■ **ACTIVITY**: Print the lines of the entries below from the one with "Task: Tap the" through the final line, exactly as they appear. The pictures are not part of the copy.

(Dataset entries)
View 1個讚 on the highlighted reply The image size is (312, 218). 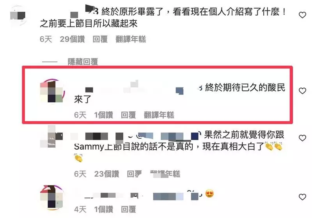pyautogui.click(x=103, y=115)
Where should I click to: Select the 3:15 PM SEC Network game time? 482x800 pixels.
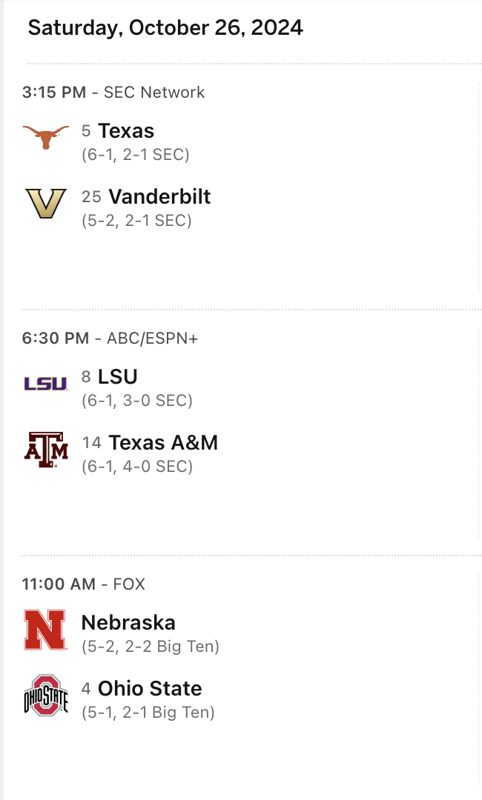(113, 93)
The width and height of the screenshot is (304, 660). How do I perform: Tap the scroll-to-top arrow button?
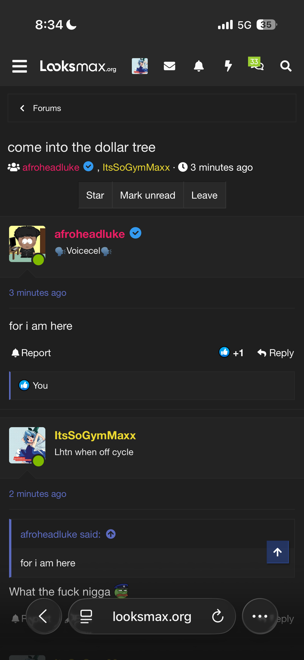(278, 552)
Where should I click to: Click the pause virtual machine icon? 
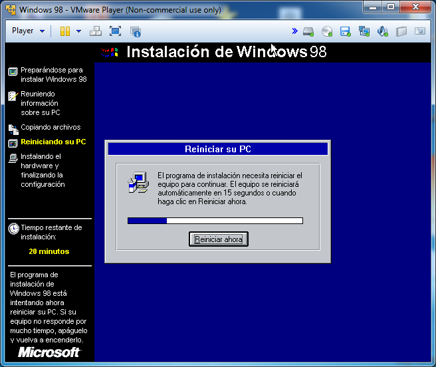(65, 31)
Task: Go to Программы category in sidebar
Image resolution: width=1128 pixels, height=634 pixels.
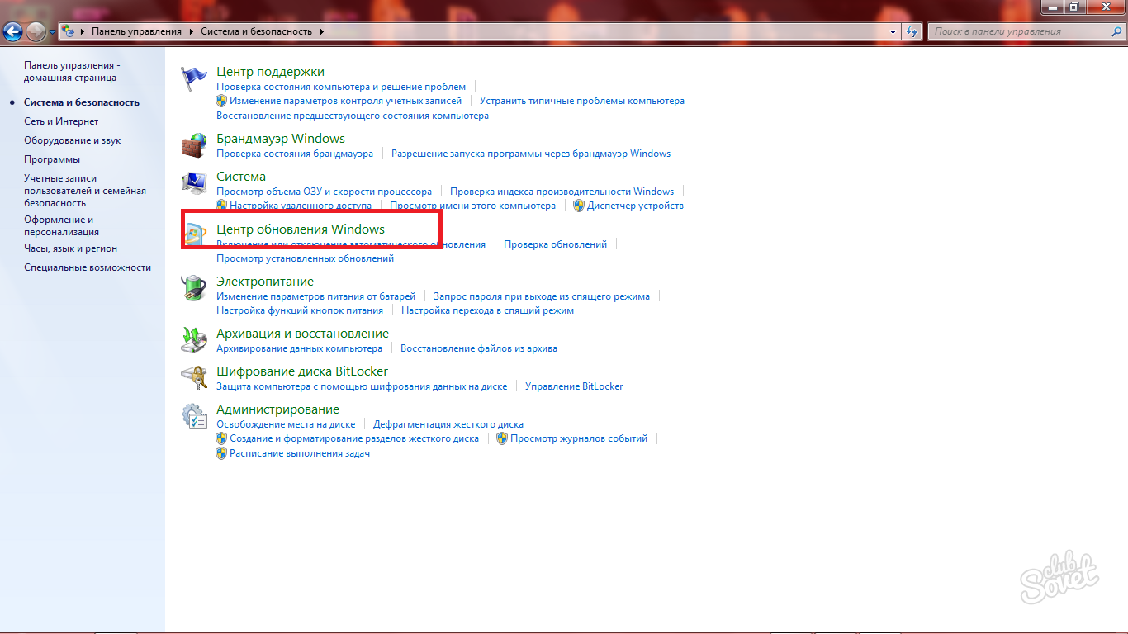Action: (52, 159)
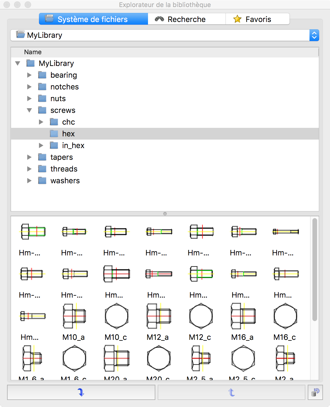
Task: Select the threads folder in tree
Action: 64,169
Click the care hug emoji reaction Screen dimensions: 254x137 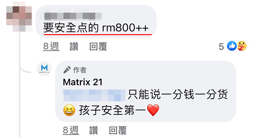pyautogui.click(x=242, y=46)
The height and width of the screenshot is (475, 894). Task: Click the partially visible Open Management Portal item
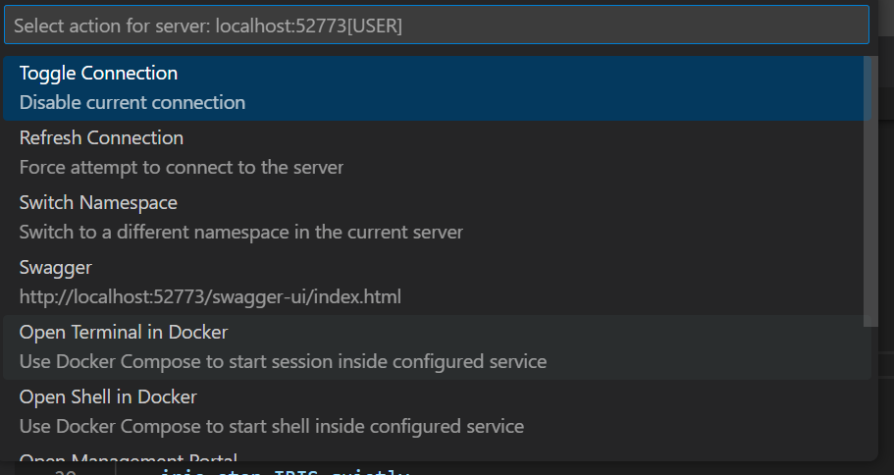pos(128,456)
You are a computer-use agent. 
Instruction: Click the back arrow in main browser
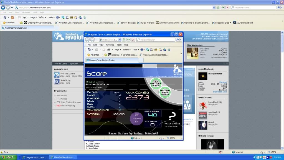point(3,8)
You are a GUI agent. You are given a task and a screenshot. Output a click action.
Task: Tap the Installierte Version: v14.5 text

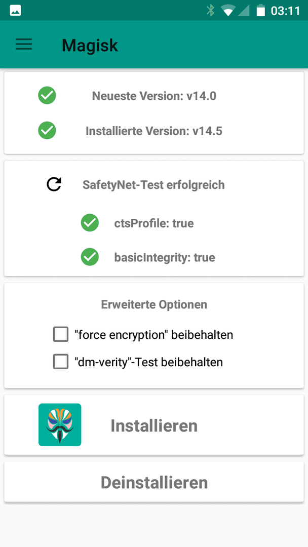[154, 131]
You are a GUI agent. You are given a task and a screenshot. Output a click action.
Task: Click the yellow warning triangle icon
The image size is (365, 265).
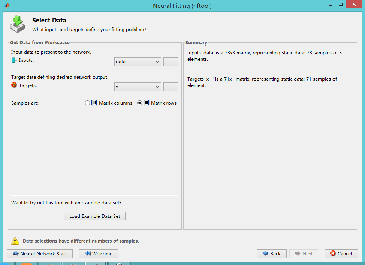(x=15, y=241)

■ **EXERCISE RESPONSE**:
Task: Tap the Installierte Version: v14.5 text

[154, 131]
You are a GUI agent. You are given a task and a screenshot. Output a click action.
Task: Click the yellow warning triangle icon
The image size is (365, 265).
(x=15, y=241)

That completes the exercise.